The casino’s Phoenix-based owner, Aztar Corp., has agreed to sell the property to a joint venture of locally based Fortunes Entertainment, which is operated by Lance Callis, a co-founder of Argosy Gaming Co. and Argosy’s predecessor company, Metro Tourism and Entertainment. The sale was scheduled to close prior to Aztar’s acquisition by the gaming affiliate of Columbia Sussex Corp. of Kentucky, but the Gaming Commission said Wednesday it appears that Fortunes will not be licensed to operate the casino prior to the merger and that Aztar and its new owner will not continue to operate the property after the merger.

“It appears the state will take over property, operate it and sell it,” a source at Aztar tells GlobeSt.com. Exactly how the property transfer would take place “is unresolved,” the source says. “We’ve got to sort it all out.”

Casino Aztar employs 283 people in Southeast Missouri and contributes more than $6 million in annual fees and taxes. “The ripple effect of a shut down would have a powerful impact on Caruthersville, surrounding Pemiscot County, and the state,” says Missouri Gaming Commission executive director Gene McNary. “All levels of government are taking an interest into this matter.”

Meantime, the merger and the related sale of Aztar Caruthersville are the subject of two lawsuits. Aztar officials notified shareholders in September that Judge Robert E. Miles of Maricopa County has set a hearing date for Nov. 21 on a settlement proposal.

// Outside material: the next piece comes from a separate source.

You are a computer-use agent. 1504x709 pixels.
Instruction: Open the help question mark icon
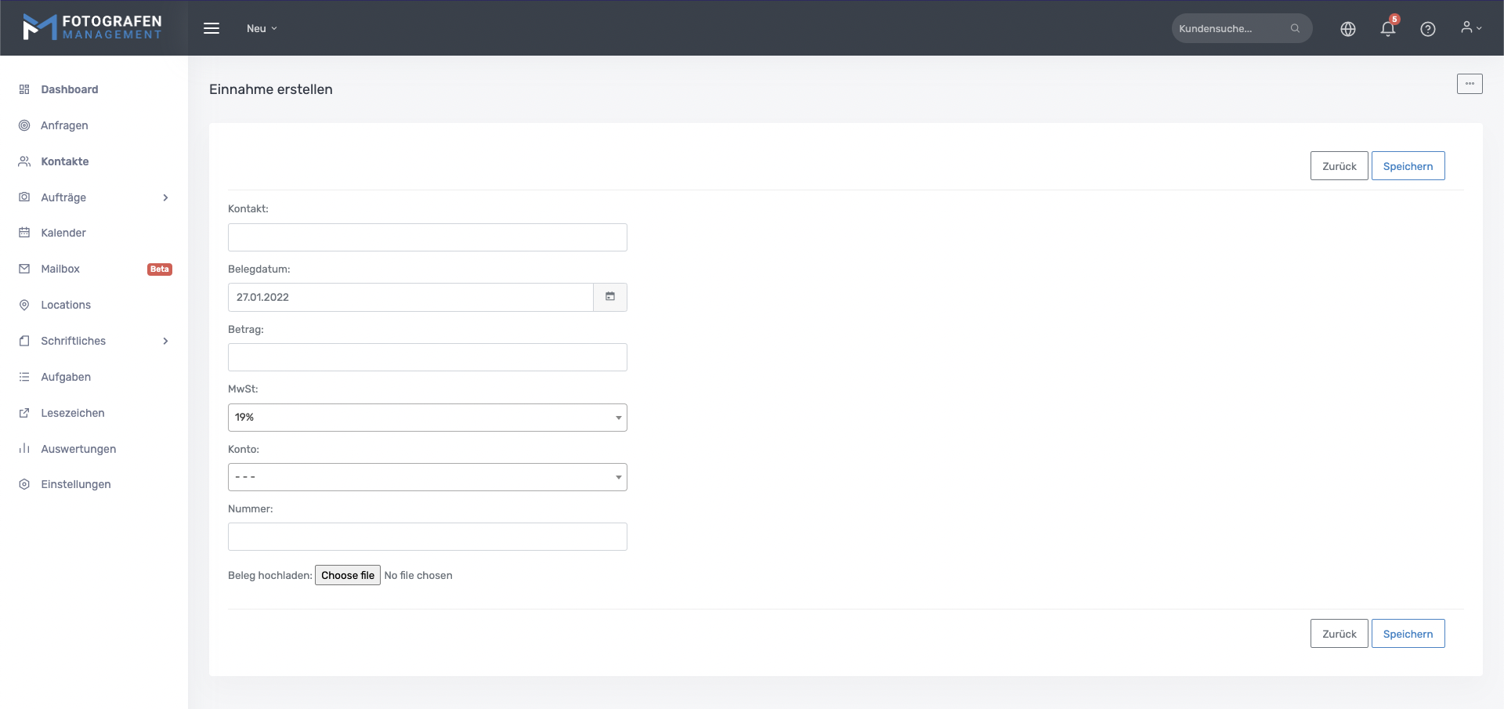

It is unclear whether the timing of the settlement hearing will affect the scheduled closing of the merger agreement; an Aztar official did not return a phone call seeking comment.

The suits, filed in March by shareholders Robert Glasmann and Plumber Local Union No. 519 Pension Trust Fund, allege Aztar and its board of directors breached their fiduciary duties by not setting up an auction “or active market check” before contracting March 13 to be acquired by Las Vegas-based Pinnacle Entertainment Inc. and its wholly owned subsidiary, PNK Development 1 Inc. Aztar eventually paid Pinnacle $78 million to kill their $51-per-share merger deal and hook up with Columbia Entertainment, which has agreed to pay $54 per share. Aztar shareholders approved the merger earlier this month.